The pictures stay out; everything else in the entries below must be returned exactly.

━━━ RECORD SET ━━━

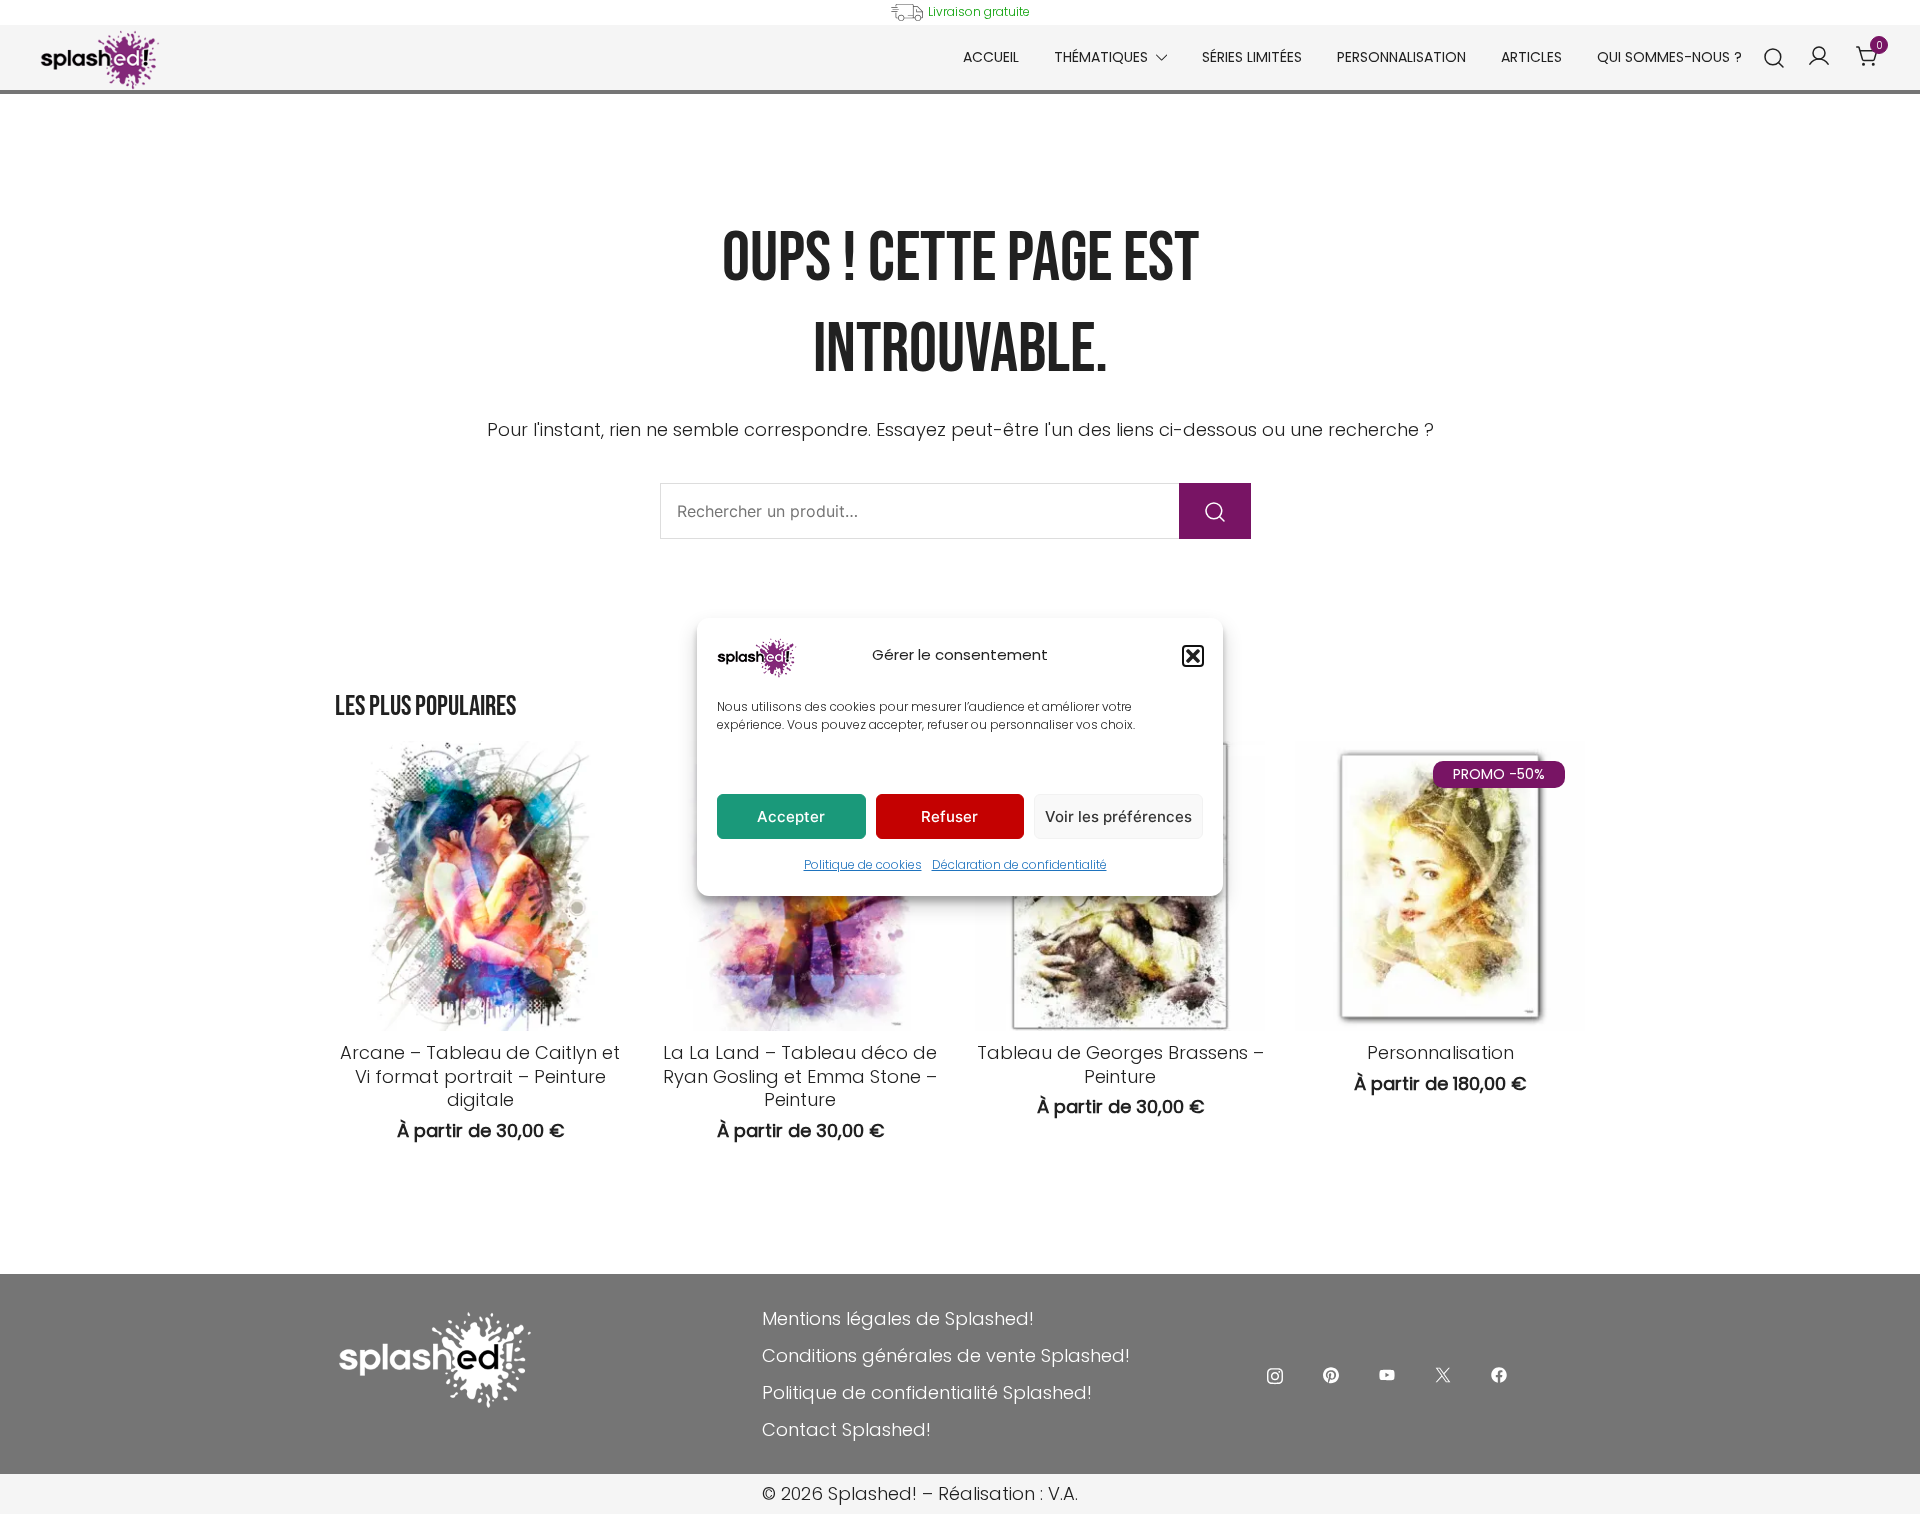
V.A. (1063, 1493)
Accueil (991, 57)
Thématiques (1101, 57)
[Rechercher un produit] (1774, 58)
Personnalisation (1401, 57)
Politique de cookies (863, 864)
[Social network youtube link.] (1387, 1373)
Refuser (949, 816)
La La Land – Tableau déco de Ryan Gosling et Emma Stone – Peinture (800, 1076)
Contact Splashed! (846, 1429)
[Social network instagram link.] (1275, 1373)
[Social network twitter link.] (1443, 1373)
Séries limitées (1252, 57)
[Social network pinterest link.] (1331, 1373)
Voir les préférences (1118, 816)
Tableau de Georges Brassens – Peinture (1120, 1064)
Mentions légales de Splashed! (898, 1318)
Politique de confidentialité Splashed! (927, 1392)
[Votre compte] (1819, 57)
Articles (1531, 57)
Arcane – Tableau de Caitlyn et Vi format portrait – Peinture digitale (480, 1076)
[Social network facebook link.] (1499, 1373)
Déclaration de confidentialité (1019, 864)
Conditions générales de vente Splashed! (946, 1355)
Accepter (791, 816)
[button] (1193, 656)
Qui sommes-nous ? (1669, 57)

━━━

▶ **ANSWER BOX**:
V.A. (1063, 1493)
Accueil (991, 57)
Thématiques (1101, 57)
[Rechercher un produit] (1774, 58)
Personnalisation (1401, 57)
Politique de cookies (863, 864)
[Social network youtube link.] (1387, 1373)
Refuser (949, 816)
La La Land – Tableau déco de Ryan Gosling et Emma Stone – Peinture (800, 1076)
Contact Splashed! (846, 1429)
[Social network instagram link.] (1275, 1373)
[Social network twitter link.] (1443, 1373)
Séries limitées (1252, 57)
[Social network pinterest link.] (1331, 1373)
Voir les préférences (1118, 816)
Tableau de Georges Brassens – Peinture (1120, 1064)
Mentions légales de Splashed! (898, 1318)
Politique de confidentialité Splashed! (927, 1392)
[Votre compte] (1819, 57)
Articles (1531, 57)
Arcane – Tableau de Caitlyn et Vi format portrait – Peinture digitale (480, 1076)
[Social network facebook link.] (1499, 1373)
Déclaration de confidentialité (1019, 864)
Conditions générales de vente Splashed! (946, 1355)
Accepter (791, 816)
[button] (1193, 656)
Qui sommes-nous ? (1669, 57)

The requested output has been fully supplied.